Car makers will be able to increase the use of lightweight composites in vehicles without producing more landfill waste thanks to a recycling technique developed in the UK.
It is based on a combination of pyrolysis, which is currently used to recycle tyres by heating them in the absence of oxygen so they do not burn, and a separation system.
The technique, developed at Leeds University, allows composite plastics to be broken down into oil and fibre, which can then be reprocessed.
Composites are increasingly used to make car parts such as dashboards and bumpers as they are lightweight, aiding fuel efficiency. But unlike tyres, metal and glass, the material is difficult to recycle, said Prof Paul Williams at the university’s fuel and energy department. ‘Until now, fibre-reinforced polymer composites have been widely considered un-recyclable,’ he said.
Materials cannot simply be melted as they contain glass or other fibre, and a filler such as calcium carbonate. Burning off the plastic to recover the fibre requires temperatures of around 900oC, which damages the fibre.
As a result around 95 per cent of the material is dumped in landfill sites. ‘The Society of Motor Manufacturers and Traders was concerned that the increasing use of composites might mean car makers are unable to meet their targets under the European End-of-life Vehicle Directive,’ said Williams. The directive states that 85 per cent of plastics, rubber and glass must be recycled by 2006, and 95 per cent by 2015.

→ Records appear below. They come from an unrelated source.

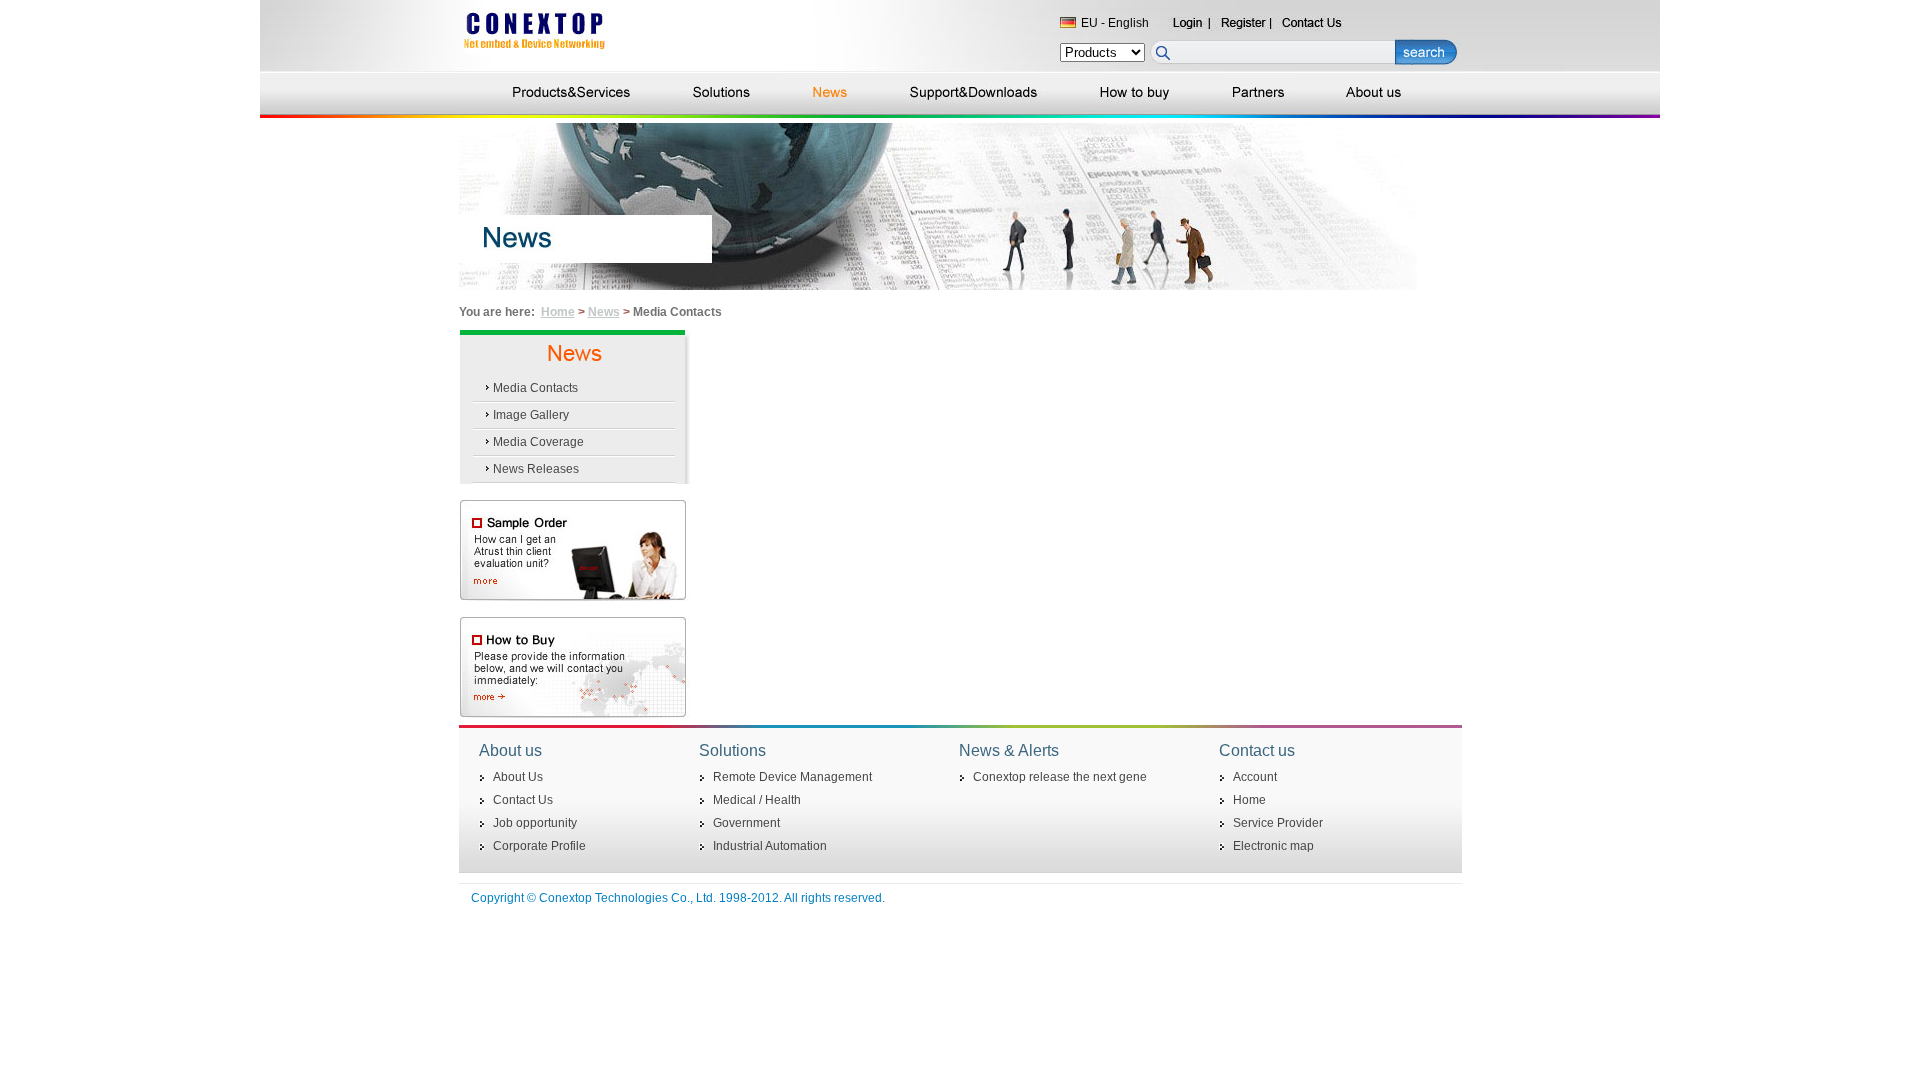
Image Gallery (531, 415)
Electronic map (1273, 846)
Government (746, 823)
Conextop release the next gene (1060, 777)
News (604, 312)
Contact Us (523, 800)
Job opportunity (535, 823)
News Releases (536, 469)
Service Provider (1278, 823)
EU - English (1115, 23)
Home (558, 312)
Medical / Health (757, 800)
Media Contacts (535, 388)
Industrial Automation (770, 846)
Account (1255, 777)
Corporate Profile (539, 846)
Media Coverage (538, 442)
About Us (518, 777)
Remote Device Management (792, 777)
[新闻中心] (960, 286)
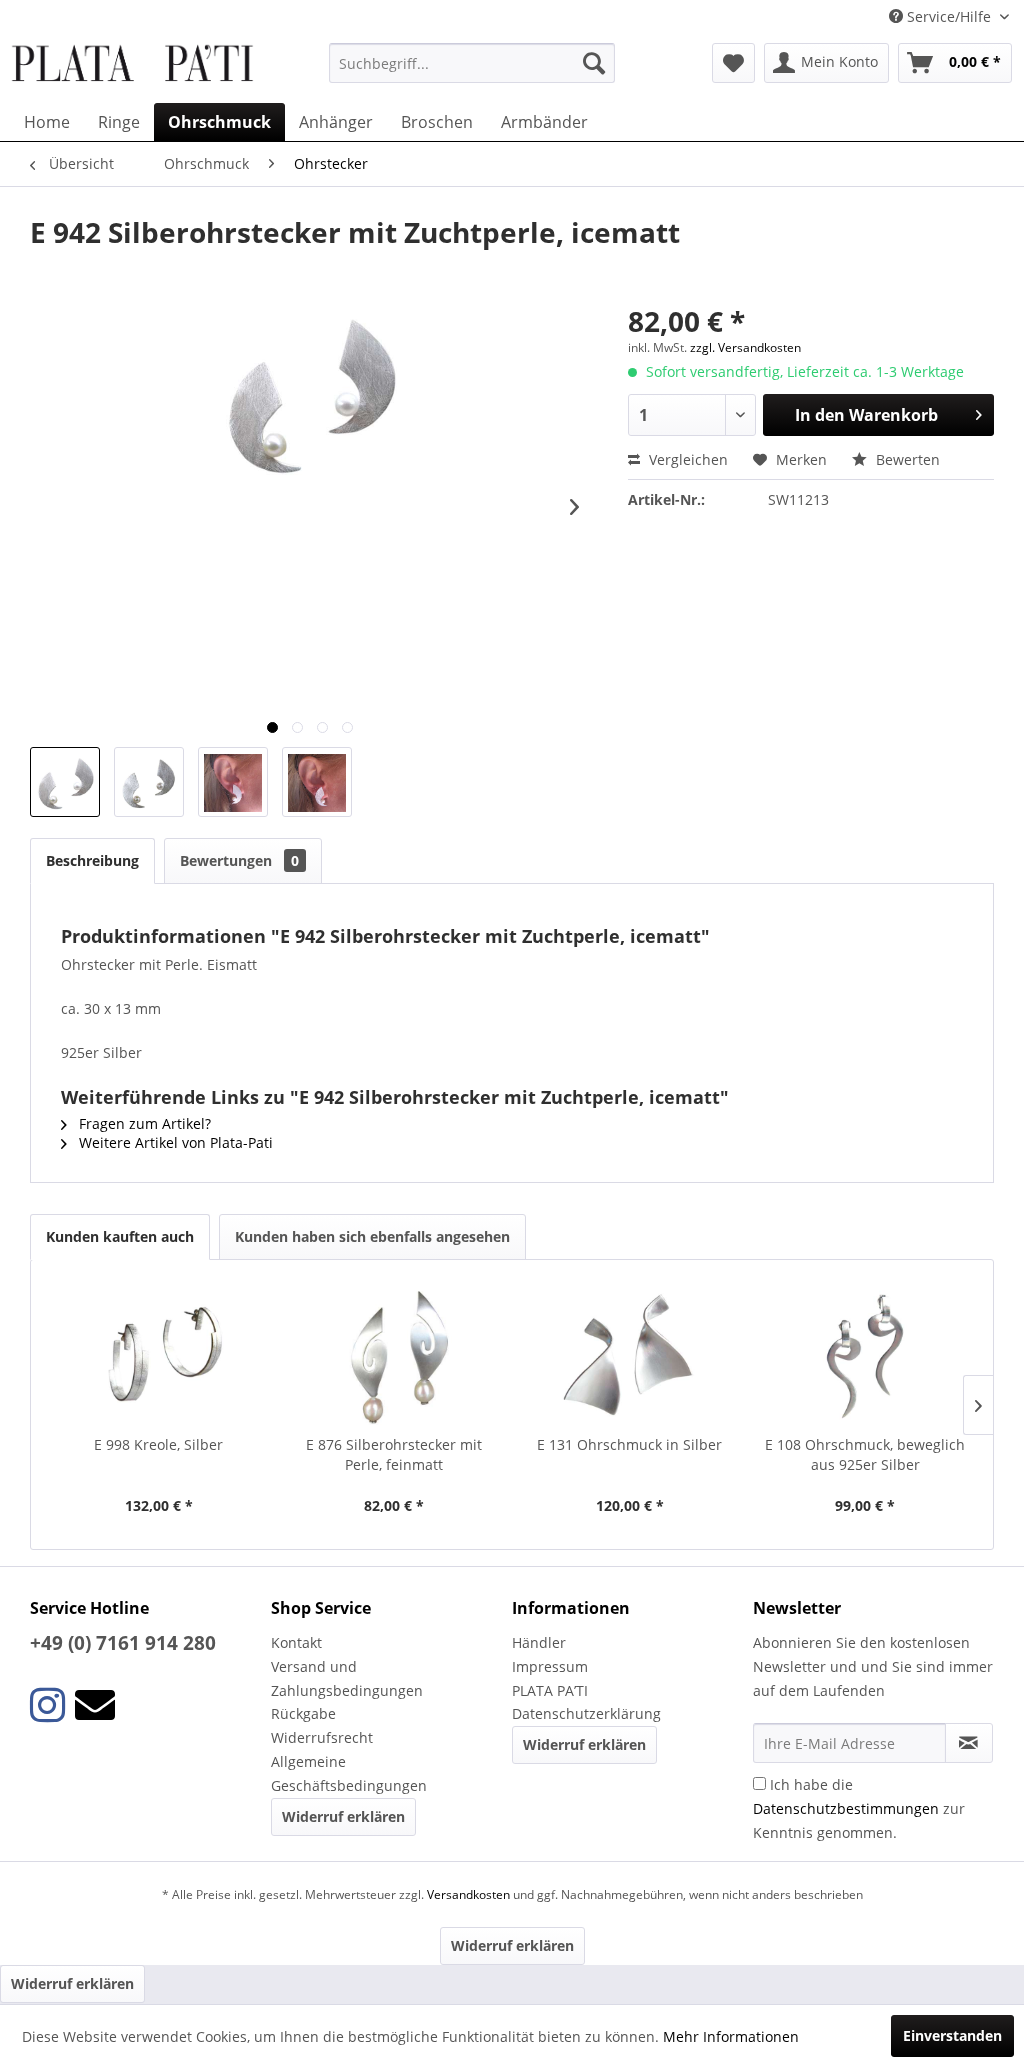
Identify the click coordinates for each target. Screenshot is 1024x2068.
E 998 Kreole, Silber (158, 1444)
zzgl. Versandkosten (745, 347)
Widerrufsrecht (322, 1737)
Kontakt (296, 1642)
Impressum (550, 1666)
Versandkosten (468, 1894)
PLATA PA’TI (550, 1690)
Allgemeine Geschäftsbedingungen (349, 1773)
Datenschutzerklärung (586, 1713)
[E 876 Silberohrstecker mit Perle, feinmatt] (395, 1355)
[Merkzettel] (733, 63)
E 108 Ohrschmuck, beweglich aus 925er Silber (865, 1454)
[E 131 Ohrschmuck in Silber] (630, 1355)
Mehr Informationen (731, 2036)
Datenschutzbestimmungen (846, 1808)
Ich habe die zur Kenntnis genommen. (859, 1808)
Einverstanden (952, 2035)
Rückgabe (303, 1713)
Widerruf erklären (343, 1816)
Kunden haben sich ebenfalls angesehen (372, 1236)
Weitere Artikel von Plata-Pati (174, 1142)
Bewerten (906, 459)
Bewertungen (239, 860)
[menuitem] (472, 63)
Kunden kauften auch (120, 1236)
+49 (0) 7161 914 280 (123, 1643)
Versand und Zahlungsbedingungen (347, 1678)
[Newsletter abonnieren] (969, 1743)
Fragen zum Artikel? (143, 1123)
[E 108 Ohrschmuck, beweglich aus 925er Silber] (866, 1355)
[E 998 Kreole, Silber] (159, 1355)
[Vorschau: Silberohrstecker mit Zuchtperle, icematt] (65, 782)
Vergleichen (686, 459)
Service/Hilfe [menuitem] (949, 16)
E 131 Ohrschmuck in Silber (629, 1444)
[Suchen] (594, 63)
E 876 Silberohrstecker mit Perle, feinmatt (394, 1454)
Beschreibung (92, 860)
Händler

During pyrolysis, the composite plastic is heated without oxygen to around 500 degrees C, which is low enough to allow the glass fibre to retain much of its strength and to prevent it becoming brittle.
The composite is broken down into gas, oil, filler, a small amount of carbon and the glass fibre itself. The gas and oil can be separated off with the oil suitable for reuse as fuel.
The carbon, filler and glass fibre are separated using a process developed by the project’s leader, technology company Pera. ‘A mechanical system scrapes the material so you are left with clean glass fibre, which can be reused.’
New composites can be produced using around 25 per cent of the recycled fibre with 75 per cent virgin fibre without any deterioration in quality. The material can be used to make new car components and to build structures such as boat hulls.
The project, which was funded jointly by the EPSRC and the DTI, also involved the SMMT and the British Plastics Federation.